THE TASK:
According to the news report on the ACLU-WV lawsuit, on what date is Senate Bill 334 set to take effect?

DOCUMENT PASSAGE:
■ ■ ■

ACLU-WV sues to stop new WV needle exchange law

West Virginia

CHARLESTON, W.Va. (WOWK) – The American Civil Liberties Union of West Virginia (ACLU-WV) has filed a lawsuit to stop a new law that aims to establish a license application process for needle exchange programs.

The ACLU-WV claimed in the suit, filed today, Friday, June 25, 2021, in the U.S. District Court for the Southern District of West Virginia, that the law could “significantly worsen the nation’s worst HIV outbreak.”

The law, Senate Bill 334, is set to take effect July 9, 2021. It states that all new and existing syringe exchange programs must obtain a license from the Office for Health Facility Licensure and Certification. The ACLU-WV said they are concerned the law could eliminate lifesaving harm reduction programs, causing an increase in the infection rates for HIV and other blood-borne illnesses.

The organization’s legal director, Loree Stark, also said the bill that passed into law is allegedly “rife with constitutional defects.”

■ ■ ■

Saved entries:
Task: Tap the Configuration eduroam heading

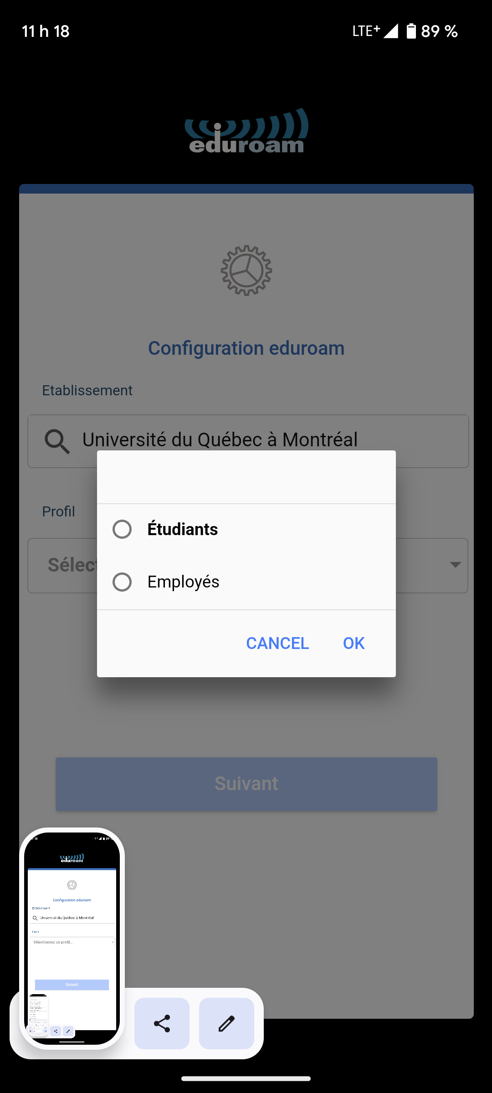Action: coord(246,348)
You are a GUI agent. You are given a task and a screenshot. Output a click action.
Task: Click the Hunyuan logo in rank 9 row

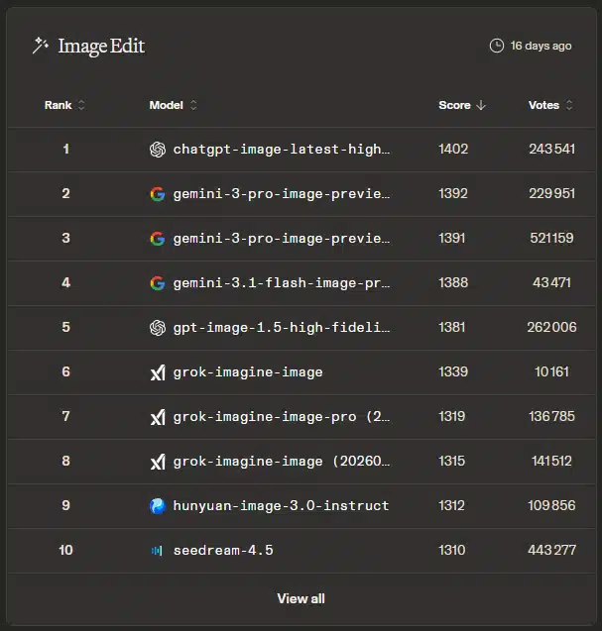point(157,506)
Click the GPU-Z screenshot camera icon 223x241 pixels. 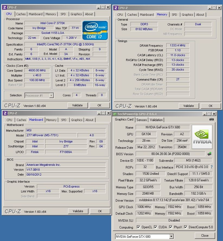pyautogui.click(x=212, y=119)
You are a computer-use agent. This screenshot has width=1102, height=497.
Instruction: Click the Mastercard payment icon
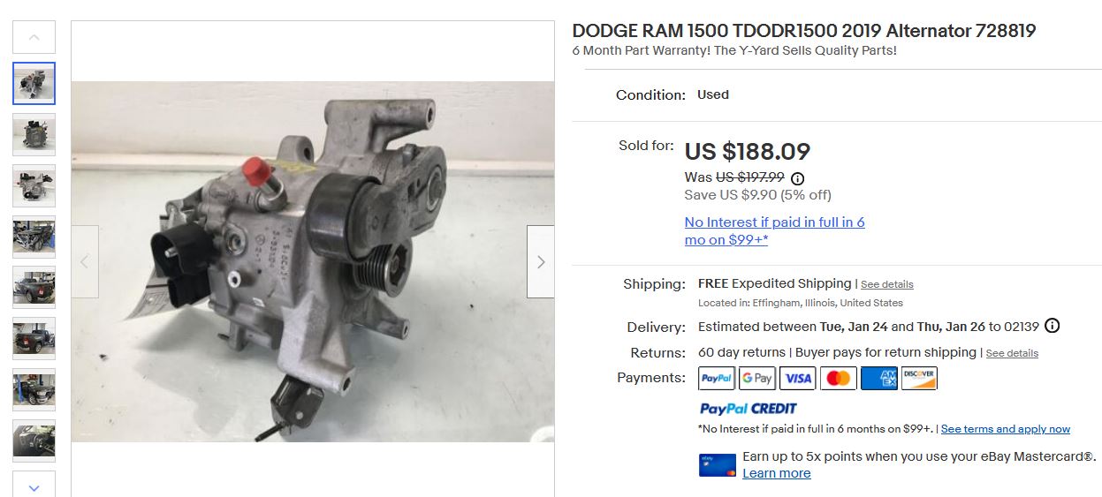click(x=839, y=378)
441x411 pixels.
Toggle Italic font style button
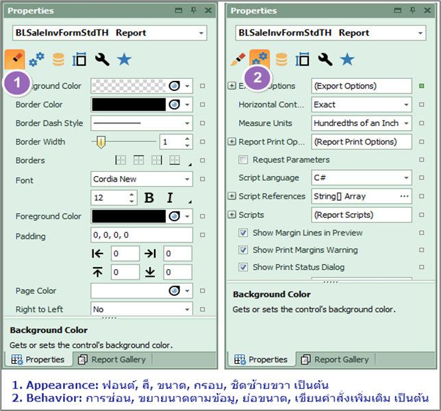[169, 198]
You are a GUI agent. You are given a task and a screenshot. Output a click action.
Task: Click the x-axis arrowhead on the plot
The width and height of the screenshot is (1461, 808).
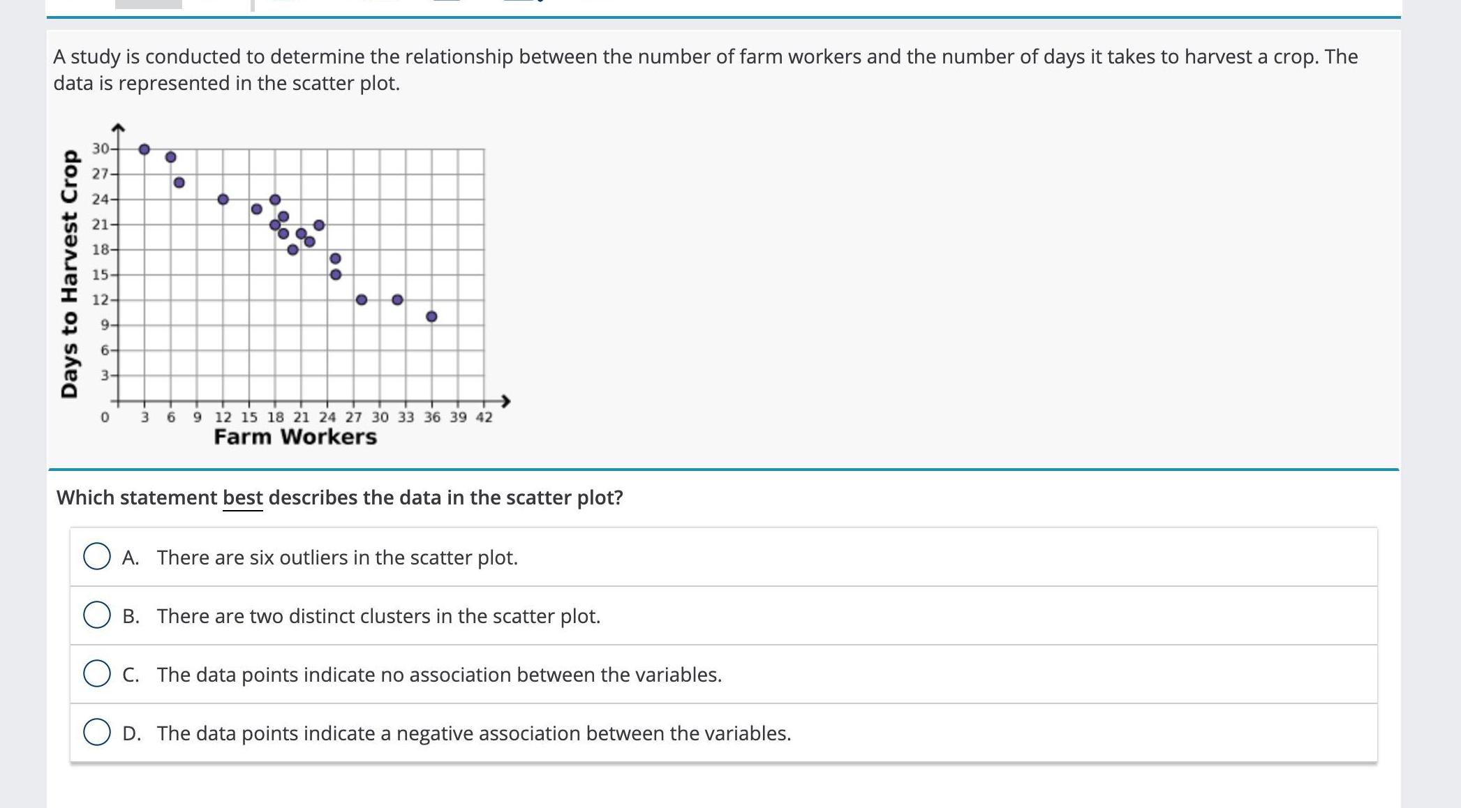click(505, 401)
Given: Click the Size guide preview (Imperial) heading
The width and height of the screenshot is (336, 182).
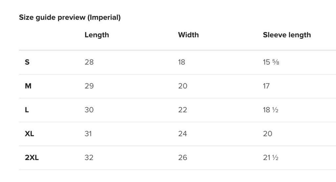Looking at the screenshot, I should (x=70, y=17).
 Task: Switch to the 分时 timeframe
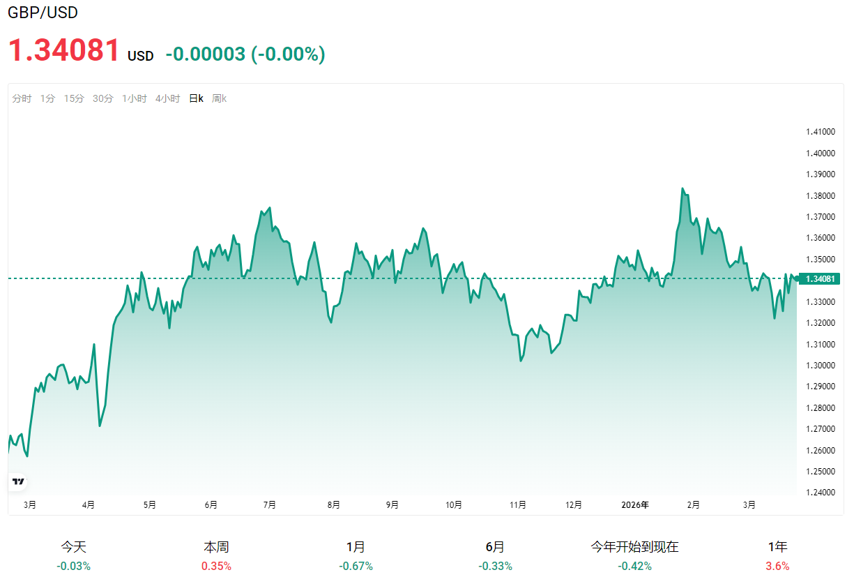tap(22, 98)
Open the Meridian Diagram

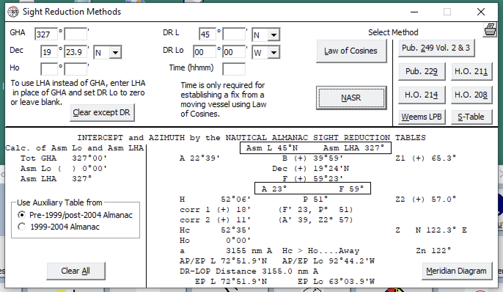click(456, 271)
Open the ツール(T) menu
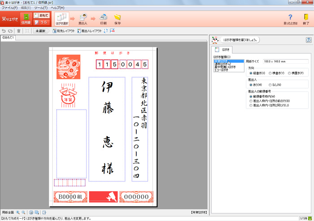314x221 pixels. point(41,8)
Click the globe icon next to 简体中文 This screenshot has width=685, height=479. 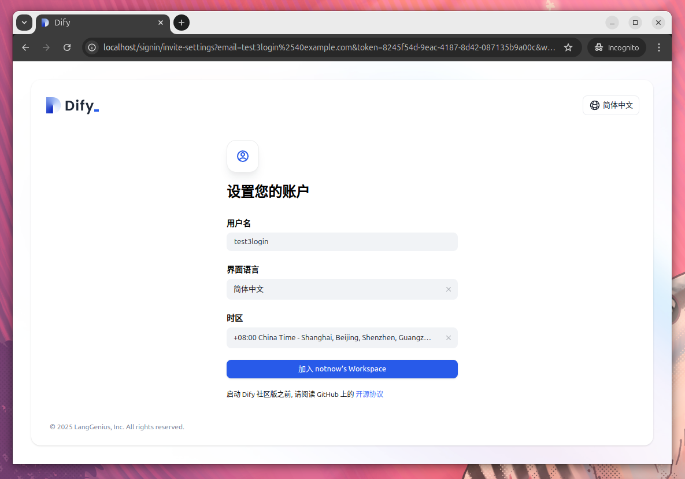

■ ■ ■

COMPLETED EXERCISE:
July 9, 2021.